• WHAT NEEDS TO BE DONE:
Starting at the line with "Click the Search field in Studio preview" and ending at the last line of the material, write those lines out again with "Lasso tool" swapped for "Brush tool" and nothing else altered. Omit the pictures.

[Pointing data for screenshots]
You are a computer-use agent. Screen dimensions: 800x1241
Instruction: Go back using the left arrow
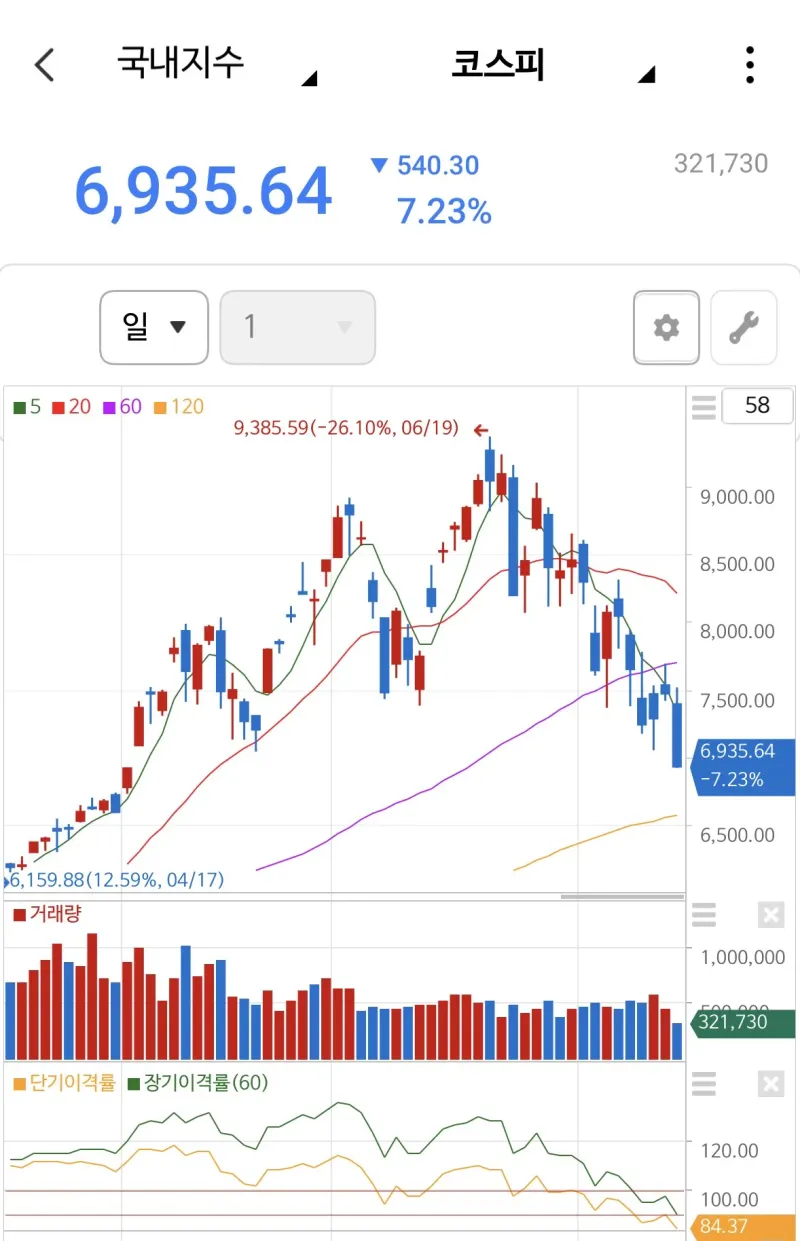44,65
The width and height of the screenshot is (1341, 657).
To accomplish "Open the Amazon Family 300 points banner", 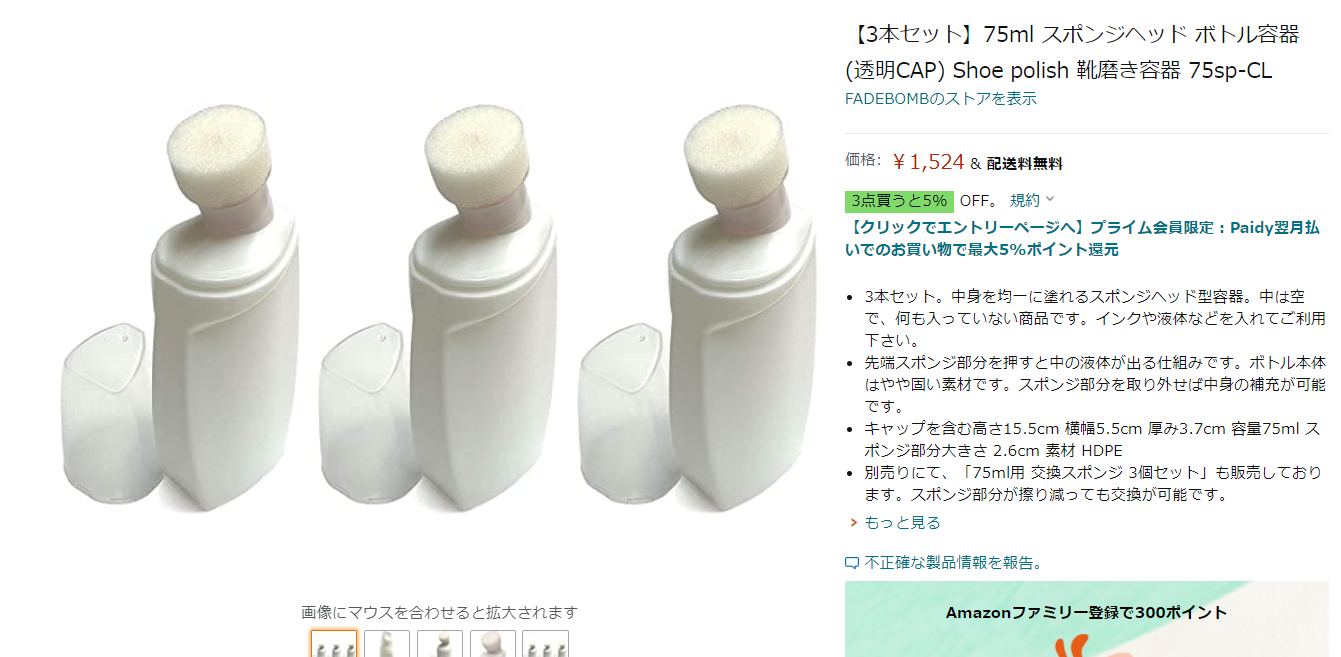I will coord(1087,619).
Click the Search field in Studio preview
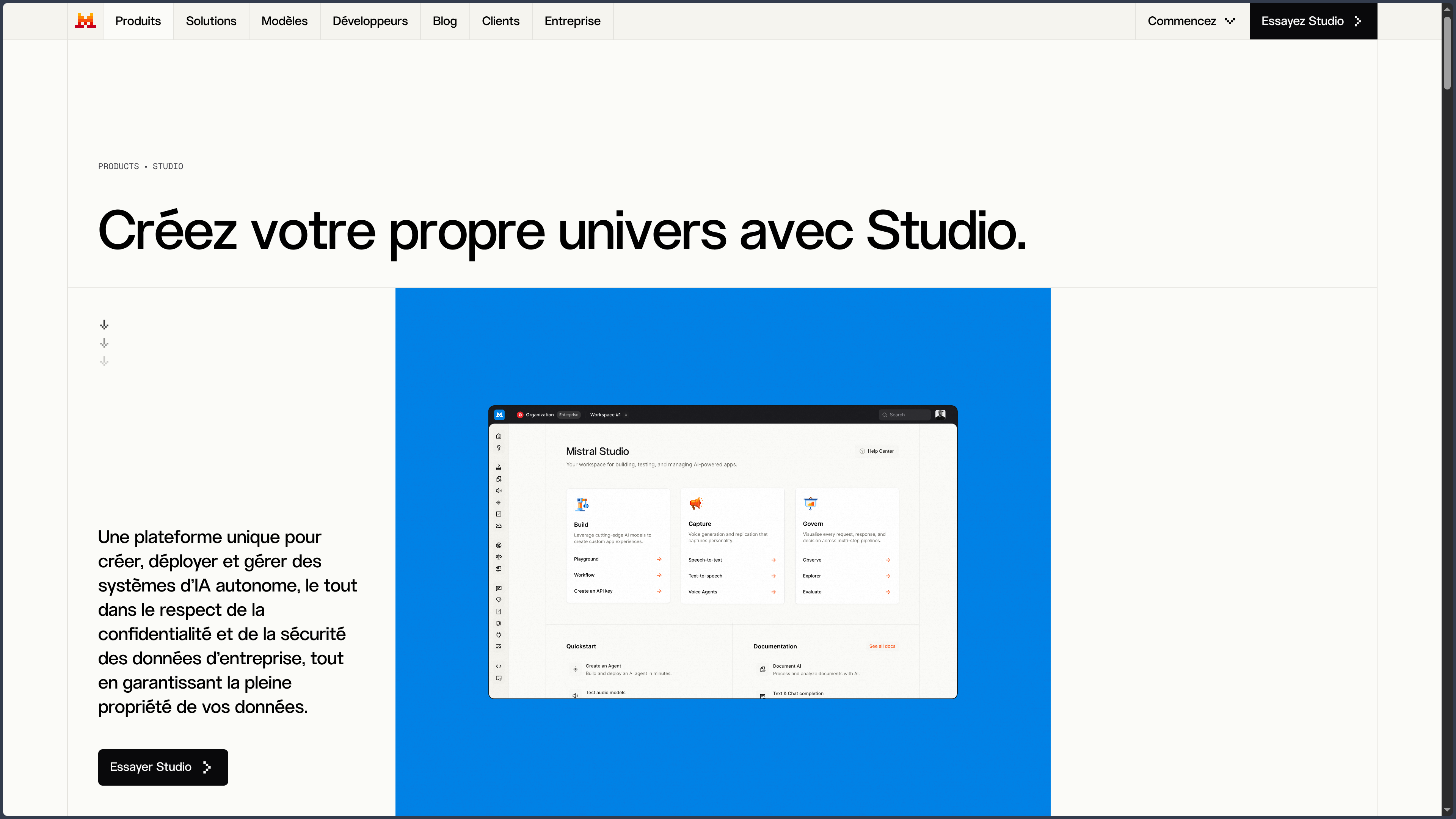The height and width of the screenshot is (819, 1456). (904, 415)
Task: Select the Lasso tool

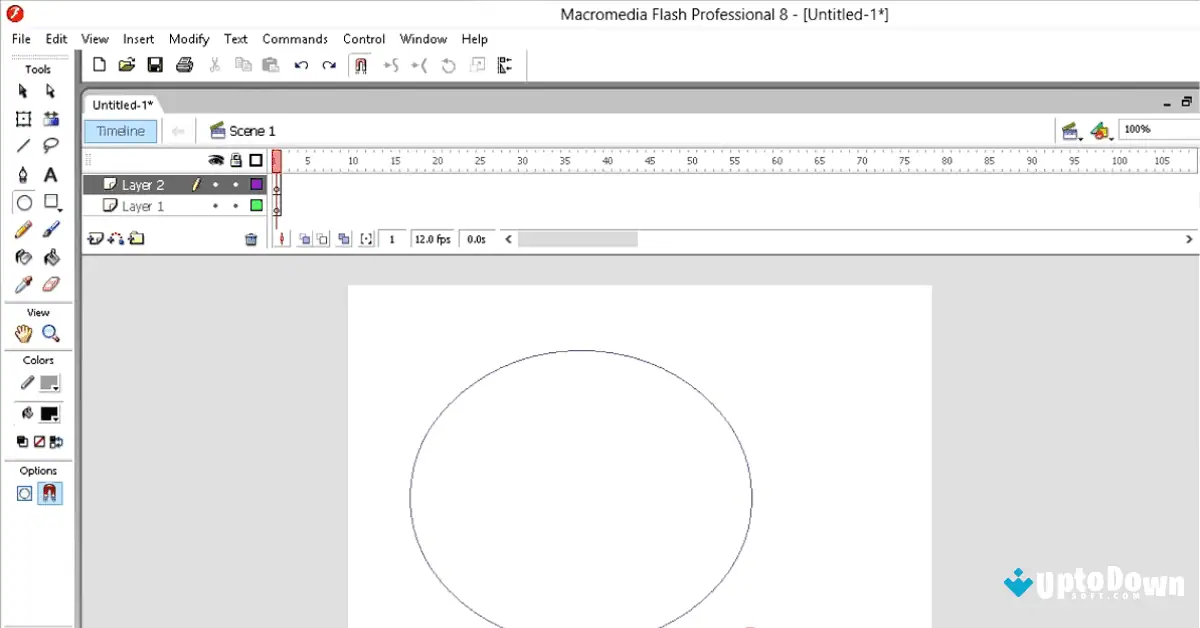Action: pos(51,145)
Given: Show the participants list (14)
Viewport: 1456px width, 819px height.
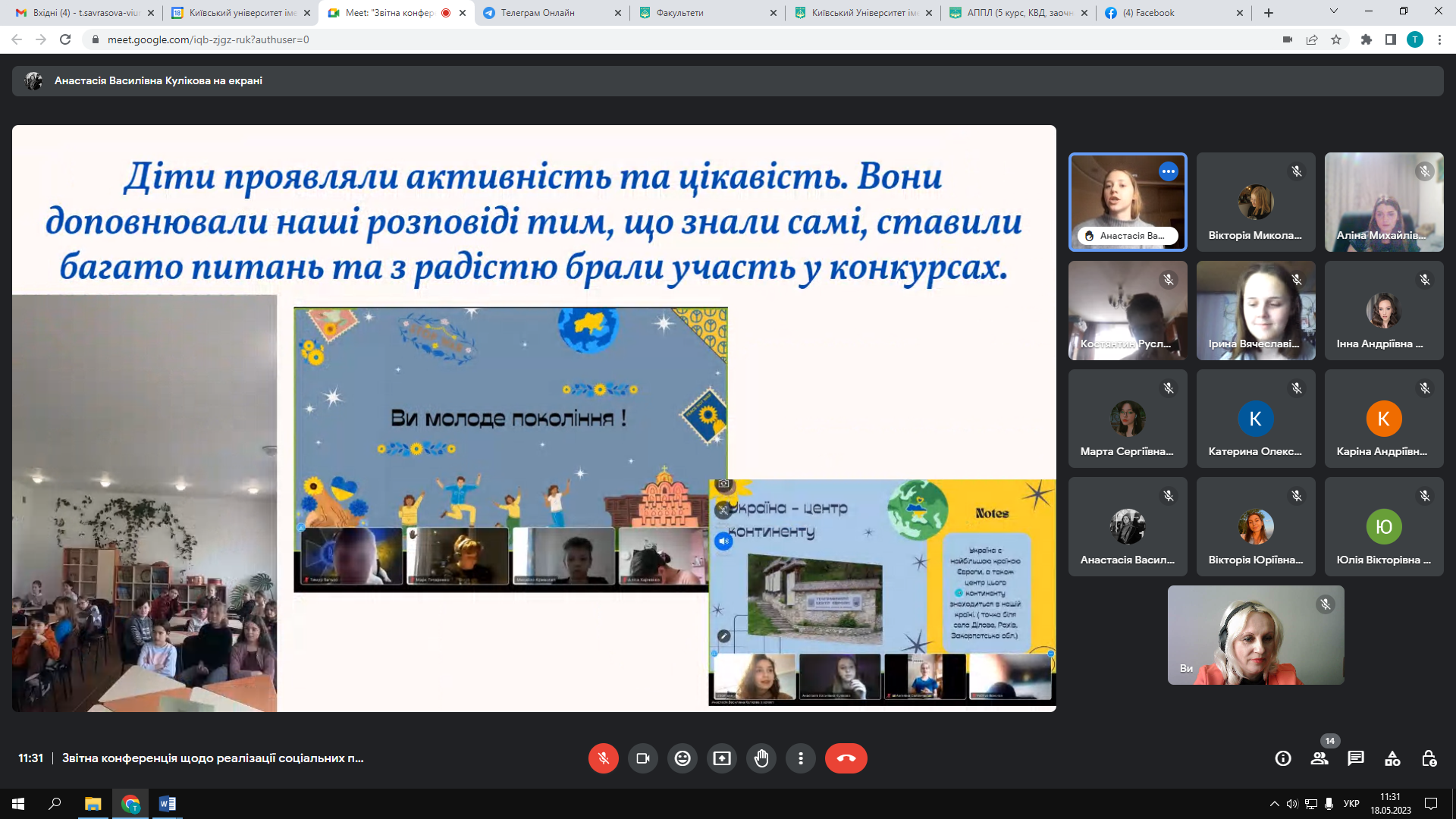Looking at the screenshot, I should click(x=1320, y=758).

• EXERCISE OUTPUT:
Click the Search field in Studio preview
The height and width of the screenshot is (819, 1456). (904, 415)
Task: Select the Brush tool

Action: pos(51,145)
Given: Show the participants list (14)
Viewport: 1456px width, 819px height.
Looking at the screenshot, I should click(x=1320, y=758).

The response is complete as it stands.